The insulin-binding domain of insulin receptor is encoded by exon 2 and exon 3.

Insulin receptors are disulfide-linked oligotetramers composed of two heterodimers each containing a 130-kDa alpha subunit and a 90-kDa beta subunit. Insulin binds to the extracellular alpha subunit, and in the process stimulates the autophosphorylation of the beta subunit and the expression of tyrosine kinase activity. Studies combining the use of photoaffinity labeling and immunoprecipitation with anti-peptide antibody have directly demonstrated that the cysteine-rich domain, encoded by exon 3, in the alpha subunit is part of the insulin-binding site of the receptor. Experiments with chimeric insulin receptors and chimeric insulin-like growth factor I receptors have confirmed that the cysteine-rich domain constitutes a part of the insulin-binding site. In addition, results from these experiments suggest that the N-terminal sequence, encoded by exon 2, in the alpha subunit also participates in insulin binding.

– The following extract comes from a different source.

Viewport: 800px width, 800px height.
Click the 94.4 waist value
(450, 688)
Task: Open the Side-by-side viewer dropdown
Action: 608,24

In this review it is proposed that, assuming two insulin-binding sites per each holoreceptor oligotetramer, each insulin-binding domain may contain respectively two sub-domains for hydrophobic and charge contact with insulin, and that high-affinity binding would require the interaction of both subunits with the possibility of each subunit reciprocally contributing one of the sub-domains.